GIVEN INFORMATION START

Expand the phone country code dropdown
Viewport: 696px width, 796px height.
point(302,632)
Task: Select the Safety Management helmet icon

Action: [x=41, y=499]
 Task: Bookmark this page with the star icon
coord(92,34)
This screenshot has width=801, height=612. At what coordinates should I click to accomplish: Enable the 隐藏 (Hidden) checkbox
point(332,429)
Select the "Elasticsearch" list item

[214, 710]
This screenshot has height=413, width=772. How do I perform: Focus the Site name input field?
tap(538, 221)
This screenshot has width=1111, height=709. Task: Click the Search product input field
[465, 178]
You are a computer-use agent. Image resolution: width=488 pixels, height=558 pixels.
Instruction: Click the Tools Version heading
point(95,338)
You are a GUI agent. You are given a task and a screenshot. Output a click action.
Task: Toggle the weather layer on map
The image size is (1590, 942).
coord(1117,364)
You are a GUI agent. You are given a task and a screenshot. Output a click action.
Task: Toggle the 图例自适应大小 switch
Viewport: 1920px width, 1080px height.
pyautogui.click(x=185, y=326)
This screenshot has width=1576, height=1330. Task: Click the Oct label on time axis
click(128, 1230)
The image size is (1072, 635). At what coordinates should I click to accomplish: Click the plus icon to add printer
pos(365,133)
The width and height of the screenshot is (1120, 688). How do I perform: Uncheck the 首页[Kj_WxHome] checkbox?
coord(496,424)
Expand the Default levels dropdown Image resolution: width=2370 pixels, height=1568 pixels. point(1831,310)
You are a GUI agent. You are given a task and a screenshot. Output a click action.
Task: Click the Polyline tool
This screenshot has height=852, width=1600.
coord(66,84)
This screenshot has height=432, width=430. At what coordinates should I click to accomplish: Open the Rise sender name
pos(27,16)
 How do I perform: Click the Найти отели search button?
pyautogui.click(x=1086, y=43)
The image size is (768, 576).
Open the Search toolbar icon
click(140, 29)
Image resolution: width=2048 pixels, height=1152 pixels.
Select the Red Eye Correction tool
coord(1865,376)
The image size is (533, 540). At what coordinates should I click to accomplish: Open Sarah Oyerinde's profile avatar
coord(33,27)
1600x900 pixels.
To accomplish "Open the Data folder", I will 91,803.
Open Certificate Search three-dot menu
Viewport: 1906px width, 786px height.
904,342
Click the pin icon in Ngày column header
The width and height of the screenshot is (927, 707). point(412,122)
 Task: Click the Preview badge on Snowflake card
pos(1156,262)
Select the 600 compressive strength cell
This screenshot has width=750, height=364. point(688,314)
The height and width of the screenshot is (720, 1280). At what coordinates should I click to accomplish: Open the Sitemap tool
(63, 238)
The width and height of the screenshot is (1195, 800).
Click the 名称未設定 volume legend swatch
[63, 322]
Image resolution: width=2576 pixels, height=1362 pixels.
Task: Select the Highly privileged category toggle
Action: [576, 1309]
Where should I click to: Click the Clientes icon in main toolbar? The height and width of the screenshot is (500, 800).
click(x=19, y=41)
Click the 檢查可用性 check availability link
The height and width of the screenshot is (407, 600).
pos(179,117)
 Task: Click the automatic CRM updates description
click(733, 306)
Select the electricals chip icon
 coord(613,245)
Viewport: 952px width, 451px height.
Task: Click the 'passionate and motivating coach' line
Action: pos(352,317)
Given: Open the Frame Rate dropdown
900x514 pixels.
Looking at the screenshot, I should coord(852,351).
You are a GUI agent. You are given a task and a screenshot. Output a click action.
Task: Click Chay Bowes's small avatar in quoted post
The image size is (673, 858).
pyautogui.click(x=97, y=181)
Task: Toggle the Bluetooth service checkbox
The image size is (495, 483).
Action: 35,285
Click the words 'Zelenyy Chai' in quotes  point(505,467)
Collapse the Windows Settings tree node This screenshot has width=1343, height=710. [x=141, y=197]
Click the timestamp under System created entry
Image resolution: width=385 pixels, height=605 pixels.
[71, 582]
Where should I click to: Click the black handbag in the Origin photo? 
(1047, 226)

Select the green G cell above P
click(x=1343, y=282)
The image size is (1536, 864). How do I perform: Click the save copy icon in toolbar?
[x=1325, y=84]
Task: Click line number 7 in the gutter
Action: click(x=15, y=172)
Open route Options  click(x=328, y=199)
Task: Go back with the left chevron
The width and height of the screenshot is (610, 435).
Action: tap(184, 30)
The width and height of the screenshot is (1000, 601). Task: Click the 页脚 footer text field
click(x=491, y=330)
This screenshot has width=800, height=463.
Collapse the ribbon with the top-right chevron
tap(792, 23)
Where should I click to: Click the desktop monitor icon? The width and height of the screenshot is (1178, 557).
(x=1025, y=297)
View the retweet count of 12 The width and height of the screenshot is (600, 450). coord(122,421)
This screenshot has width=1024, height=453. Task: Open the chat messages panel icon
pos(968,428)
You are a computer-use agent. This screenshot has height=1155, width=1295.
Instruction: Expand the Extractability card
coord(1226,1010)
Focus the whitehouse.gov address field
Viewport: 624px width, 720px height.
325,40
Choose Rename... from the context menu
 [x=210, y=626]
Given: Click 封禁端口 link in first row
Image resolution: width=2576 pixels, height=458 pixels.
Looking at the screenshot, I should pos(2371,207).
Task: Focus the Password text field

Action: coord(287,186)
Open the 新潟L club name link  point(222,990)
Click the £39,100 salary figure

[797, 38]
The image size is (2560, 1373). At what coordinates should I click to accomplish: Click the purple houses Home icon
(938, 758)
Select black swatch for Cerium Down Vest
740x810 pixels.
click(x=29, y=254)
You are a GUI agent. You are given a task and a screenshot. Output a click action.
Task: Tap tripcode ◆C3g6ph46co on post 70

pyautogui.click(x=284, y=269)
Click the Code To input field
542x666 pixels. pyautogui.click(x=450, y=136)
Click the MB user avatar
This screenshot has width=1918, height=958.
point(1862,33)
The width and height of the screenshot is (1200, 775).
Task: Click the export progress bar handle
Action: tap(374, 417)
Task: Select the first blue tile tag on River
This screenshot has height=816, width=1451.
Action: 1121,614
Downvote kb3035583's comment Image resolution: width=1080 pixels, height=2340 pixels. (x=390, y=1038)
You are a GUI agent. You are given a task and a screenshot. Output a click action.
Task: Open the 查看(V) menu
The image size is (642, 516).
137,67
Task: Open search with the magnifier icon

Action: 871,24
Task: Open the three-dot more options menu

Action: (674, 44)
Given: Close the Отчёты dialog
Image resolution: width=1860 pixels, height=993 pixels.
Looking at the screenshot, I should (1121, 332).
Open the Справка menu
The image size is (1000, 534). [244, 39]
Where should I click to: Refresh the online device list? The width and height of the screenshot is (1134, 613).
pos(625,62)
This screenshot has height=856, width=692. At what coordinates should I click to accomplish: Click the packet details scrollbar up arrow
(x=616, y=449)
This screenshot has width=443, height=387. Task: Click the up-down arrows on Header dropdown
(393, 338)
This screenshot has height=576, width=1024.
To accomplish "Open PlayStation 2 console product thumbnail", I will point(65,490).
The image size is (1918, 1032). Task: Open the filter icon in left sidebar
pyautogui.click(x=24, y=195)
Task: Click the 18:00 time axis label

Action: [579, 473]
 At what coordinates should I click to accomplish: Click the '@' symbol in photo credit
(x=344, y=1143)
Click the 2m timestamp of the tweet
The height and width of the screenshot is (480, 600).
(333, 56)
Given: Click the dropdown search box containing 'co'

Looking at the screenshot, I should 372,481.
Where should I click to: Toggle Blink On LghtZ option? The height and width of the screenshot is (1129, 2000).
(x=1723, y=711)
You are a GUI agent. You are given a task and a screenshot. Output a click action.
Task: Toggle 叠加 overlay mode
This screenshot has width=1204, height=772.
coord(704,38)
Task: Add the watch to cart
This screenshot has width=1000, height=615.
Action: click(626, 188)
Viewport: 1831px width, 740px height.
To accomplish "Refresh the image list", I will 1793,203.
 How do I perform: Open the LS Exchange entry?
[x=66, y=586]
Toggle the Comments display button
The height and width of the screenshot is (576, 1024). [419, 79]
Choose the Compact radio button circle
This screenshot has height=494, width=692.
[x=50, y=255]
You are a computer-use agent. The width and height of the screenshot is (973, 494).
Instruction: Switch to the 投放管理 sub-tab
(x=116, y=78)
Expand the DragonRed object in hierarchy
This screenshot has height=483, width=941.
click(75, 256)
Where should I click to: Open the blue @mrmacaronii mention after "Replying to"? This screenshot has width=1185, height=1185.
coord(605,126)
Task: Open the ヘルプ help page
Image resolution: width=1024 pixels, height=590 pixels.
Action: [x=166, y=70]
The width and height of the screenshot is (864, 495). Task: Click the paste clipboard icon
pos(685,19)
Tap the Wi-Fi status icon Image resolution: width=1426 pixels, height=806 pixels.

GIVEN INFORMATION END

## WHAT IS NEEDED
Wherever the word "first" turns up in the records, copy out the line it is on.

## TASK RESULT
Given: Click 封禁端口 link in first row
Task: Select the first blue tile tag on River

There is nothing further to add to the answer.